Spanish speculative fiction author Sofía Rhei’s collection, Everything is Made of Letters—translated by Sue Burke, James Womack, and the author, with assistance from Ian Whates, Arrate Hidalgo, and Sue Burke—brings together her explorations of language, communication, and the materiality of words. Like Lola Robles (also from Spain), Vandana Singh, China Miéville, and Ma Boyong, Rhei is interested in everything from human speech to xenolinguistics and everything in between. While reading these stories, we are called in fact to think about the very book we’re holding in our hands—the work that goes in to writing it, publishing it, translating it, publishing the translation, and getting the finished collection to us. Rhei asks us to pay attention to this process instead of taking it for granted, in much the same way that we’re asked by, say, farmers to think about where our food comes from and how it’s grown before we simply ingest and digest it. In Rhei’s collection, language is subversive, playful, and beautiful, and we’re invited to cherish it with new eyes and ears.
I was especially happy to see “Techt” at the front of the collection, since I’d read and loved it in Spanish Women of Wonder (2016). Set in the near future in which everyone uses a hyper-simplified language, the narrator (Ludwig Casares—a reference perhaps to Adolfo Bioy Casares?) clings to “Long Language” as a way to keep his mind active and versatile; he scorns Techt because it not only reduces the number of words and syllables, but diminishes the quality of peoples’ conversations and thought processes. Ironically, it was the narrator’s own great-grandmother who had first created a simpler version of the language in order to aid in automatic translation efforts. When Ludwig is fired from his job at a text-to-film translation company and encounters young people who want to learn Long Language, his pessimistic view of the future is radically altered.
Like “Techt,” Rhei’s “Secret Stories of Doors” explores how language refuses to be trapped or tied down and put to use by authorities to pacify the populace. Here, Joan Perucho, an employee of the World Encyclopaedia based in an alternative Barcelona, is one of the writers tasked with entering historical and literary documents and notes about those documents into a world-wide database. After the city had been nearly destroyed decades before, it became part of a world government bent on reorganizing and cataloging human knowledge. In another metatextual layer, that event that changed the world was Orson Welles reading H. G. Wells’s The Shape of Things to Come on the radio, which provoked a panic, and which was itself used by elites to overthrow then existing forms of government. (Of course, in our timeline, Welles actually read The War of the Worlds on the radio and the panic that it unleashed didn’t last very long—but you already knew that). The thing is, Joan doesn’t so much enter information into a database as enter false information. He takes exquisite pleasure in conjuring up entries on authors that never existed, books that were never written, and events that never took place. You can imagine his shock, though, when he’s inducted into a secret society of people who … have been doing what he does all along.

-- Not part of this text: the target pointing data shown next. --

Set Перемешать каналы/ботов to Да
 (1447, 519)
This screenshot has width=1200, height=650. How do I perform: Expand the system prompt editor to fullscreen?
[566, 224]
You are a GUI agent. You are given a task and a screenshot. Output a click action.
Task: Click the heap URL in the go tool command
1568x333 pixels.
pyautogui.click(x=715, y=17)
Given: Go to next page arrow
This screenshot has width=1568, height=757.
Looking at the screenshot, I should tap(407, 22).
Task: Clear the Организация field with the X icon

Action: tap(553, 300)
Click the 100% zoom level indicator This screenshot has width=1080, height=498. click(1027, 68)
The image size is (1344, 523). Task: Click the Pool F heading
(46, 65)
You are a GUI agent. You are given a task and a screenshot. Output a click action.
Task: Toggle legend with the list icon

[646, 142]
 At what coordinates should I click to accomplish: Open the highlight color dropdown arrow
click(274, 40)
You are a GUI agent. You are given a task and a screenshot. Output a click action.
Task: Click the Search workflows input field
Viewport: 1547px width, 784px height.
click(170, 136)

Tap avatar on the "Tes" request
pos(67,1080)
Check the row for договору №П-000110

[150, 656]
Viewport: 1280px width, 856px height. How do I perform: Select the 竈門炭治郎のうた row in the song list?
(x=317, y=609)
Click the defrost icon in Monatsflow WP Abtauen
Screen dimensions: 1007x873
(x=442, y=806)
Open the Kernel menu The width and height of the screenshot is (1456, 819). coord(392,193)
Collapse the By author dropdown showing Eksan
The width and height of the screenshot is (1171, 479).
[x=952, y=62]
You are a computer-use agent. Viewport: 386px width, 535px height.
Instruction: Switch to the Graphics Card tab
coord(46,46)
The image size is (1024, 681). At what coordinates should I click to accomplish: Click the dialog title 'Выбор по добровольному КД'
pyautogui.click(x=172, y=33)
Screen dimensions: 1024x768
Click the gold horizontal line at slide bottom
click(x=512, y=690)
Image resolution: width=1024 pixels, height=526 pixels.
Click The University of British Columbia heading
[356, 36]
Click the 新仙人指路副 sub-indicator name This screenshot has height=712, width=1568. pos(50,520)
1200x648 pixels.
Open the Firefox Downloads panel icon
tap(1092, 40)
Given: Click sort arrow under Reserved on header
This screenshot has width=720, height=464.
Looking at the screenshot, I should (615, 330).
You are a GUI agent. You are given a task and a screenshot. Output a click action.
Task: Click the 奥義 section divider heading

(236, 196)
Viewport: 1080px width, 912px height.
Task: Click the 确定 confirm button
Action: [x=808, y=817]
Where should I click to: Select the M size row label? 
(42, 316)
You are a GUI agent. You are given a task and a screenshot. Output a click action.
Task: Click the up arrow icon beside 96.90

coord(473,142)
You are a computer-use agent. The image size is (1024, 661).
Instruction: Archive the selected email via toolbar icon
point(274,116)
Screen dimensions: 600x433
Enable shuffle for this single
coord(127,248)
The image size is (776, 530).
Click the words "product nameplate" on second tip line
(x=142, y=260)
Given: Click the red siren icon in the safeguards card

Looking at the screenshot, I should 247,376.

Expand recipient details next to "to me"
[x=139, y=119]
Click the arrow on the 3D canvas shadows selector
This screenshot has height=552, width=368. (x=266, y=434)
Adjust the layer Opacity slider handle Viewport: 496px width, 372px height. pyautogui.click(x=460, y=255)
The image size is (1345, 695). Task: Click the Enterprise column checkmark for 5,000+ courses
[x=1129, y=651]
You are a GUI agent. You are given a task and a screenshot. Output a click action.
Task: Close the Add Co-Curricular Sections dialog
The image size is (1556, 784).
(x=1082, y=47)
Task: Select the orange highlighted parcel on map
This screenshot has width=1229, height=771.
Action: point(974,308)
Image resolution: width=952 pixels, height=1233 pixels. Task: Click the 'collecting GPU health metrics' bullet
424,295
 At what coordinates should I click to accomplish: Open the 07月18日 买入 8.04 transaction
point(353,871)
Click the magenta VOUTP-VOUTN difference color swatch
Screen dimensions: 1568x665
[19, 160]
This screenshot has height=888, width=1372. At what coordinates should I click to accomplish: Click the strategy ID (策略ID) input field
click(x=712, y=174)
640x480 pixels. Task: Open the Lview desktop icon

Rhei then turns her attention to words as material objects in “The BubbleLon Cyclotech,” in which words are engraved on special durable plates that are then read by a machine. This machine uses the plates and instructions for such things as plot type, audio vocabulary, genre, and length that are put in by the operator—and prints out a story within those parameters. In other words, it is “print on demand” taken to the extreme. The damage to just a single word would affect the language as a whole, just as the loss of a limb or organ affects an entire human body. “BubbleLon” is at once comic (because of the highly prim-and-proper lady who runs the cyclotech) and tragic (because one child on a field trip manages to destroy a precious word like “zephyr”). And yet, like many of Rhei’s stories, this dystopian world brightens up a bit at the end, leaving the reader with a spark of hope for the future of this strange place.
“Learning Report” and “You Cannot Kill Frownyflute!” also take facets of language to their respective, bizarre extremes. In “Learning Report,” aliens turn an enemy species into an education toy by which their children and visiting species (like humans) can learn their language. What at first seems like a simple method of cultural exchange quickly turns into a thrilling and dangerous escape attempt as one of those toys convinces its human owner that it's being held against its will and wants to return to its family. Further twists and turns in the story then make the reader question what, if anything, is true about the nature of the dominant alien species.
From this story about lies and betrayal we turn to the last, and most humorous, story of the collection—the hilariously titled “You Cannot Kill Frownyflute!” Here writers work under intense pressure to sustain a complicated series that sounds a lot like a fun-house-mirror version of Harry Potter—basically, fandom taken to its extreme. A meta-story about how writers weave plots and how they balance staying true to their art and satisfying their readers, “Frownyflute” asks just how far writers should go in attempting to give in to their fans’ demands about characters and plot development. Indeed, this Harry-Potteresque series has grown so large and complicated that it takes a specialized device just to make sure that new plot points or character arcs don't contradict old ones. Ultimately, the woman at the center of the series opts for sabotage rather than demotion, the series be damned.
Unlike many other writers of dystopian science fiction who offer us dark scenarios that allow only a few rays of light to shine through, then, Rhei injects not just hope but also humor into the darkness. And she’s right—everything is made of letters, in one way or another.